### Data extract
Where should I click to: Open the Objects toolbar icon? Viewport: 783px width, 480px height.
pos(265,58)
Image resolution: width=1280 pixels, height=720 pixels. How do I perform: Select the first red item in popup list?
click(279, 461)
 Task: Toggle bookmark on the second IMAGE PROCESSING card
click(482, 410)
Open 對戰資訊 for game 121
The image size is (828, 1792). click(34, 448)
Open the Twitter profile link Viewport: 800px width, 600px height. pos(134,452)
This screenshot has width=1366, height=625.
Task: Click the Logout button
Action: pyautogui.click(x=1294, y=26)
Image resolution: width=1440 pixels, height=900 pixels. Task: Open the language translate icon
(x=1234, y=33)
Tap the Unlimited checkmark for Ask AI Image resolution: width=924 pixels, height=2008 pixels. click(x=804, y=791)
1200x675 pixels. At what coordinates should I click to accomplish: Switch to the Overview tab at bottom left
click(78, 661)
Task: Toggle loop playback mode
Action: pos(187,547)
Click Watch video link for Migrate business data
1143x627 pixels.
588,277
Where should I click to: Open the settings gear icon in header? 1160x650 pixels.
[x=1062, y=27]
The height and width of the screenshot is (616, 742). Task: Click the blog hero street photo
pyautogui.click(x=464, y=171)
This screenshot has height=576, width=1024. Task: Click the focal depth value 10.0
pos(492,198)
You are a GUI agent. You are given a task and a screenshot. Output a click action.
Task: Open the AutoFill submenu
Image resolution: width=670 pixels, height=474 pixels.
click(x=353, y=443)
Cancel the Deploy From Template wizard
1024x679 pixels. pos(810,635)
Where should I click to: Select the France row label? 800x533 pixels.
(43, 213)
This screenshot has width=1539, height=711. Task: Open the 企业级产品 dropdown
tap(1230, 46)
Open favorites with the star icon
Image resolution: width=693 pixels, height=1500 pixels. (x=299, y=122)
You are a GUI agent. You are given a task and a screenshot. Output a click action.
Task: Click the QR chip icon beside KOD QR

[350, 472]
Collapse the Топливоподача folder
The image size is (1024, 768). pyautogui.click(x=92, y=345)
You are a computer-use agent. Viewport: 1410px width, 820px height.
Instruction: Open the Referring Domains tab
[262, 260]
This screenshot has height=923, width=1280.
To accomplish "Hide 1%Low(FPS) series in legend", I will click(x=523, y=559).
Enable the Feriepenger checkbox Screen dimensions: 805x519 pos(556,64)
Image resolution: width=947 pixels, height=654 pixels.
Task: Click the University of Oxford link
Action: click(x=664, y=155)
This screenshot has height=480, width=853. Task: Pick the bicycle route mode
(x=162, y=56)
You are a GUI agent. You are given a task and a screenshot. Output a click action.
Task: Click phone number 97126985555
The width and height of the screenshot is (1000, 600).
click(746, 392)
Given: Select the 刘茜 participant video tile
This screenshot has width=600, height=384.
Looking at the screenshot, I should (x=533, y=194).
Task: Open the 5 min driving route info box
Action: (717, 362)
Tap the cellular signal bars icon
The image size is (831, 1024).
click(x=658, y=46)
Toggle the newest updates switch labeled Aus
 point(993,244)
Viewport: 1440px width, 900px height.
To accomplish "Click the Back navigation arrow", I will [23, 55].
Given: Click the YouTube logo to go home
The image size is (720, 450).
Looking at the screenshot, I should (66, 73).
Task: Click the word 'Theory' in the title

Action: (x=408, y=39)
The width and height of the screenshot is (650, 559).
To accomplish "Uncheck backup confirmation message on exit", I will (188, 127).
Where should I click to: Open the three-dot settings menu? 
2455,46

### What is expected
Could you write out all of the entries precisely as they stand?

### Solution to the exercise
Where should I click to: Open the Objects toolbar icon? Viewport: 783px width, 480px height.
pos(265,58)
Image resolution: width=1280 pixels, height=720 pixels. How do I perform: Select the first red item in popup list?
click(279, 461)
 Task: Toggle bookmark on the second IMAGE PROCESSING card
click(482, 410)
Open 對戰資訊 for game 121
The image size is (828, 1792). click(34, 448)
Open the Twitter profile link Viewport: 800px width, 600px height. pos(134,452)
This screenshot has width=1366, height=625.
Task: Click the Logout button
Action: pyautogui.click(x=1294, y=26)
Image resolution: width=1440 pixels, height=900 pixels. Task: Open the language translate icon
(x=1234, y=33)
Tap the Unlimited checkmark for Ask AI Image resolution: width=924 pixels, height=2008 pixels. click(x=804, y=791)
1200x675 pixels. At what coordinates should I click to accomplish: Switch to the Overview tab at bottom left
click(78, 661)
Task: Toggle loop playback mode
Action: pos(187,547)
Click Watch video link for Migrate business data
1143x627 pixels.
588,277
Where should I click to: Open the settings gear icon in header? 1160x650 pixels.
[x=1062, y=27]
The height and width of the screenshot is (616, 742). Task: Click the blog hero street photo
pyautogui.click(x=464, y=171)
This screenshot has height=576, width=1024. Task: Click the focal depth value 10.0
pos(492,198)
You are a GUI agent. You are given a task and a screenshot. Output a click action.
Task: Open the AutoFill submenu
Image resolution: width=670 pixels, height=474 pixels.
click(x=353, y=443)
Cancel the Deploy From Template wizard
1024x679 pixels. pos(810,635)
Where should I click to: Select the France row label? 800x533 pixels.
(43, 213)
This screenshot has width=1539, height=711. Task: Open the 企业级产品 dropdown
tap(1230, 46)
Open favorites with the star icon
Image resolution: width=693 pixels, height=1500 pixels. (x=299, y=122)
You are a GUI agent. You are given a task and a screenshot. Output a click action.
Task: Click the QR chip icon beside KOD QR

[350, 472]
Collapse the Топливоподача folder
The image size is (1024, 768). pyautogui.click(x=92, y=345)
You are a computer-use agent. Viewport: 1410px width, 820px height.
Instruction: Open the Referring Domains tab
[262, 260]
This screenshot has height=923, width=1280.
To accomplish "Hide 1%Low(FPS) series in legend", I will click(x=523, y=559).
Enable the Feriepenger checkbox Screen dimensions: 805x519 pos(556,64)
Image resolution: width=947 pixels, height=654 pixels.
Task: Click the University of Oxford link
Action: click(x=664, y=155)
This screenshot has height=480, width=853. Task: Pick the bicycle route mode
(x=162, y=56)
You are a GUI agent. You are given a task and a screenshot. Output a click action.
Task: Click phone number 97126985555
The width and height of the screenshot is (1000, 600).
click(746, 392)
Given: Select the 刘茜 participant video tile
This screenshot has width=600, height=384.
Looking at the screenshot, I should (x=533, y=194).
Task: Open the 5 min driving route info box
Action: (717, 362)
Tap the cellular signal bars icon
The image size is (831, 1024).
click(x=658, y=46)
Toggle the newest updates switch labeled Aus
 point(993,244)
Viewport: 1440px width, 900px height.
To accomplish "Click the Back navigation arrow", I will [23, 55].
Given: Click the YouTube logo to go home
The image size is (720, 450).
Looking at the screenshot, I should (66, 73).
Task: Click the word 'Theory' in the title

Action: (x=408, y=39)
The width and height of the screenshot is (650, 559).
To accomplish "Uncheck backup confirmation message on exit", I will (188, 127).
Where should I click to: Open the three-dot settings menu? 
2455,46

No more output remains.